An abundance of investment funds, however, cannot disguise the problems highlighted by the Latin American Economic Outlook, published by the Organisation for Economic Co-operation and Development at the end of last year.  Brazil (along, it should be said, with the rest of Latin America) must invest a lot more in health, education and services.  The tax regime needs a complete overhaul (tax revenues collected presently equate to about 35% of GDP) because the present system is confusing and complicated to follow.  Fiscal reform should be a priority.

As the title of my December, 2004, column suggested, Brazil is both ambitious and confident, but its vitality and boldness need to be harnessed and its economy better organised for its true potential to be realised.  Last year the Bovespa, Brazil’s stock market, rose in value by 60% and Brazilian companies raised capital of $32 billion (which was twice as much as companies in the United Kingdom did) and all of it from within the country.  The country’s potential is boundless.

My 2004 column also mentioned the anticipated Chinese investment in Brazil’s infrastructure, as opposed to the normal transitory nature of FDI.  It is true that trade flows between China and Latin America as a whole have exceeded expectations, but the hoped-for long term investment in Brazil, as well as the rest of the region, has not materialised.  What’s more, 90% of China’s direct investment in Latin America in 2006 was found to have had a connection with the Cayman Islands, an international offshore centre.  This led to many economists wondering about just how direct these investments truly were. 

Africa is a different matter altogether.  The Chinese are pouring funds into the Darkest Continent and it must be asked why would the Chinese choose Africa over Latin America?  Stability, for a start, would not have been the attraction.  It’s more a case of several favourable factors fitting China’s way of doing business which are welcomed by the Africans but shunned by the Latin Americans.  The Chinese will bring their workers with them to build, for example, roads and ports.  Besides the degree of control this gives them, it entails foreigners taking jobs from the local market which, in the case of Latin America, and particularly Brazil, would be political dynamite.

But a more pressing question, perhaps, is this:  how will Brazil fare this year with the world in the financial doldrums?  The answer would seem to be, rather well.  For a start, domestic demand has increased and the country does not rely on just the US and Europe for overseas markets.  The US, for example, accounts for under a fifth of exports with Europe, Asia and the rest of Latin America making up the balance.  In January, Brazil became a net creditor to the rest of the world for the first time.   

Brazil is also better insulated against financial shocks than it once was.  A well-functioning and transparent central bank coupled with a floating exchange rate (since 1999) has contributed greatly to this.  Having retired all its US dollar debt, with government debt now denominated only in reais, means that the country avoids the past exchange rate shocks it experienced whenever its currency depreciated.  But government debt is still uncomfortably high and needs to be addressed.

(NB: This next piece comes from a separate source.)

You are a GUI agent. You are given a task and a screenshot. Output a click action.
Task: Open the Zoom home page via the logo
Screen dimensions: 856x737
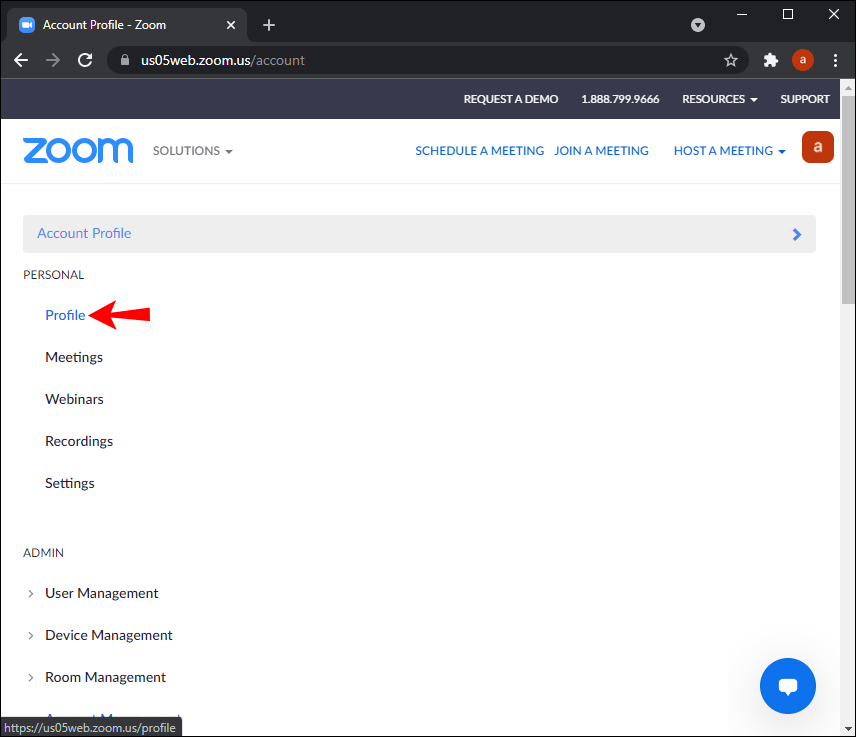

The robust economy owes much to the world demand for commodities which, at the same time, has meant that a great deal of reliance has been placed on commodity prices for export growth.  Commodities, of course, have provided a much-needed hedge against inflation but it is a dependency that could prove to be a weakness unless you belong to the school of thought that is convinced that the demand for raw materials, driven by the 21st century’s new economic powers, will be a constant and will serve as a counterbalance to the weak, world economy – including a US recession. 

Is Brazil set to defy the critics and begin an era of steady growth?  It has always been known as the land of the future, but one which has never arrived; perhaps it still hasn’t, but one thing is clear:  Brazil is certainly a land with a future.